START Document passage
In this study, we identified three heterozygous missense mutations and two silent mutations: c.112 G>A (A35A), c.471 G>A (R155Q), c. 1370_1371 CA>GT (Q455V), c.1492 G>A (G495G), and c.1512 C>T (T502M). Among these mutations, the heterozygous two base pair transition of c.1370-1371 CG>AT within the triple-helical domain of exon 2 results in a substitution of valine by glutamine (Q455V). Q455V was present in all patients from six pedigrees of probands and two unrelated FECD patients with FECD early onset subtype, whereas it was not found in unaffected individuals from the same pedigrees or from control subjects or from any of the corneal diseases (Table 1, Figure 2). A slit-lamp examination of patients with Q455V revealed features characteristic of FECD early onset subtype (Figure 3). Thus, the Q455V mutation was presumed to play a pathogenic role in Korean FECD early onset subtype.

Four other previously described polymorphisms in the COL8A2 gene were also detected in the Korean FECD patients. Two silent mutations, A35A and G495G, were also associated with an increased risk for both familial and unrelated FECD patients, but these mutations may be considered nonpathogenic variants because A35A and G495G do not produce a change in the encoded amino acid. Both R155Q and T502M mutations were identified in Korean FECD patients and also in control subjects, but no statistically significant difference for these mutations was observed between Korean FECD patients and normal controls. However, L450W or Q455K mutations, which are known as pathogenic mutations in early onset subtype of FECD, were not found in the Korean FECD probands and unrelated patients of this study.
END Document passage
* [The task]: Decide whether each statement agrees with the mutation passage. Answer yes or no for each, and quote the exact words from the passage that settle it. 1. The Q455V mutation was found in control subjects. 2. A35A and G495G change the encoded amino acid. 3. R155Q and T502M turned up in both Korean FECD patients and control subjects. Rely only on the mutation passage.
START Given entries
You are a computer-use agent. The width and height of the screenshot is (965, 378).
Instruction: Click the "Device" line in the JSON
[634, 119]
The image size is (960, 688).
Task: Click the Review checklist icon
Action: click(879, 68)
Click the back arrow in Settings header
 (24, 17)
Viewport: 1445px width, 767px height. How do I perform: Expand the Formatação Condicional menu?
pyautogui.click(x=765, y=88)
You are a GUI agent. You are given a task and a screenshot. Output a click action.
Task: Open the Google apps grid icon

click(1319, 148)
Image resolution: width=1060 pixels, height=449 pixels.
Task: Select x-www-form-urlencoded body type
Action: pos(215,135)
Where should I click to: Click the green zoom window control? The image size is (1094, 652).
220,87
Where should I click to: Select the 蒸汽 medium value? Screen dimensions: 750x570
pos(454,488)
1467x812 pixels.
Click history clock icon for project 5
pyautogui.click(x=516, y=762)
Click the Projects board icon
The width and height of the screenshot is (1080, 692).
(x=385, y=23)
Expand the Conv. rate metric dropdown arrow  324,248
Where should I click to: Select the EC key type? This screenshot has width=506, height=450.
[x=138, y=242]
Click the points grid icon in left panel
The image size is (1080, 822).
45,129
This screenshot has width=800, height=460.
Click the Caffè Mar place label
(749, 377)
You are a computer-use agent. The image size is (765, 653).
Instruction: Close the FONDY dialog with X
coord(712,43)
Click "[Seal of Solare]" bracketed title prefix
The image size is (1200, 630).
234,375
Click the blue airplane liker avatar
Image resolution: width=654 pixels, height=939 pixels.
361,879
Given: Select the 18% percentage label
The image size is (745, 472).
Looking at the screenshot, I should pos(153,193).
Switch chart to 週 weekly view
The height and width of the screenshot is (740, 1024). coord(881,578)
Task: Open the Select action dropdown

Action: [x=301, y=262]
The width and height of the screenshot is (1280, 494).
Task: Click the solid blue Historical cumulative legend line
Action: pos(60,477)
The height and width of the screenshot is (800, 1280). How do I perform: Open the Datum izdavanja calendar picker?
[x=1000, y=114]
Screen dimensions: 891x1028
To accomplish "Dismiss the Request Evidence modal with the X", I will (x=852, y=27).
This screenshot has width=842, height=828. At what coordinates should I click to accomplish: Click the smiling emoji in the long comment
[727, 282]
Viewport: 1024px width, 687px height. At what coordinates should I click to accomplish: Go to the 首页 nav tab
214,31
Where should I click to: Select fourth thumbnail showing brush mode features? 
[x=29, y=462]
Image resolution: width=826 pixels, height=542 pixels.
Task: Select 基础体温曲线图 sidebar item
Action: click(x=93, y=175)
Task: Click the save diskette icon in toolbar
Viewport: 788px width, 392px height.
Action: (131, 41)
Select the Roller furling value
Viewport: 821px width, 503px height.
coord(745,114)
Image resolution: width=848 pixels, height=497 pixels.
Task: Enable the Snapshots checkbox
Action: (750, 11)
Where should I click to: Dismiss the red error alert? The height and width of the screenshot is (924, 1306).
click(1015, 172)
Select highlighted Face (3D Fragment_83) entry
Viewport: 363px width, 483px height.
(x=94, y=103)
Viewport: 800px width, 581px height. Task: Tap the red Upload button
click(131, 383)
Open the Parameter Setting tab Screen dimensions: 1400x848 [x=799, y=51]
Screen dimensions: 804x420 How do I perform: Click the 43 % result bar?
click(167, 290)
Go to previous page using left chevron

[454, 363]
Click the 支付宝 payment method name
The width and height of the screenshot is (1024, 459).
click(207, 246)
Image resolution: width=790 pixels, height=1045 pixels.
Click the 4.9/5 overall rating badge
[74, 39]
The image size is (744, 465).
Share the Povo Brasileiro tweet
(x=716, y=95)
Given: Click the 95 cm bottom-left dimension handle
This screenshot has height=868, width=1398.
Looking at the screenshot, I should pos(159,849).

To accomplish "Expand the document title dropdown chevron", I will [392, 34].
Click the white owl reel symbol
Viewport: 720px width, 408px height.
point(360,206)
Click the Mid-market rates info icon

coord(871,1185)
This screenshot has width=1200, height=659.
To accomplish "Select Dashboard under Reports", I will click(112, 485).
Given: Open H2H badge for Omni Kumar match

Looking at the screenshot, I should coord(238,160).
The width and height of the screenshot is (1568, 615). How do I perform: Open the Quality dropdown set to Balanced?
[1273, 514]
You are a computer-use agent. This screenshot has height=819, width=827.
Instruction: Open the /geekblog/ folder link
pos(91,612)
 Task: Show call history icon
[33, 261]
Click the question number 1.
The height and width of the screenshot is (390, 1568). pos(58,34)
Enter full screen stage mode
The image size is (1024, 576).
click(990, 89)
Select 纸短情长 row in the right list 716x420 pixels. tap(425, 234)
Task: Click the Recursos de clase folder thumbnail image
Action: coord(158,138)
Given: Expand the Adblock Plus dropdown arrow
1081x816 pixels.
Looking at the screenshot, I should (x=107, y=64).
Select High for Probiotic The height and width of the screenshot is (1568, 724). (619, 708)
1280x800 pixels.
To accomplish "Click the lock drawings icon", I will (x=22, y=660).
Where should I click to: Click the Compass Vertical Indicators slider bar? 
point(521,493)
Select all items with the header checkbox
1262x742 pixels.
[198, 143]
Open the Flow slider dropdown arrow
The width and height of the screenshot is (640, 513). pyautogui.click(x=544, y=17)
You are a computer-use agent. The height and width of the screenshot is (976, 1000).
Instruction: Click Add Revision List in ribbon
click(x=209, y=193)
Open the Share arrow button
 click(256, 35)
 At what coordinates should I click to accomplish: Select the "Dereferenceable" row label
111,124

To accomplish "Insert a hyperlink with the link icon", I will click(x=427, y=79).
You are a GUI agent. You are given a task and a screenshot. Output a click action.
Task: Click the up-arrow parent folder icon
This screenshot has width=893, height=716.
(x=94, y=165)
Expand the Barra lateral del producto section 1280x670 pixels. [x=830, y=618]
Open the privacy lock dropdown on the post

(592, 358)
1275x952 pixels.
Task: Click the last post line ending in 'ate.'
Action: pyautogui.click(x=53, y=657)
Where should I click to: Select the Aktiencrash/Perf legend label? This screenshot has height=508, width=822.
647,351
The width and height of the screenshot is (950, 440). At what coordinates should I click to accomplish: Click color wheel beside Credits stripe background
END Given entries
* [Expected output]:
1. No: "whereas it was not found in unaffected individuals from the same pedigrees or from control subjects"
2. No: "because A35A and G495G do not produce a change in the encoded amino acid"
3. Yes: "Both R155Q and T502M mutations were identified in Korean FECD patients and also in control subjects"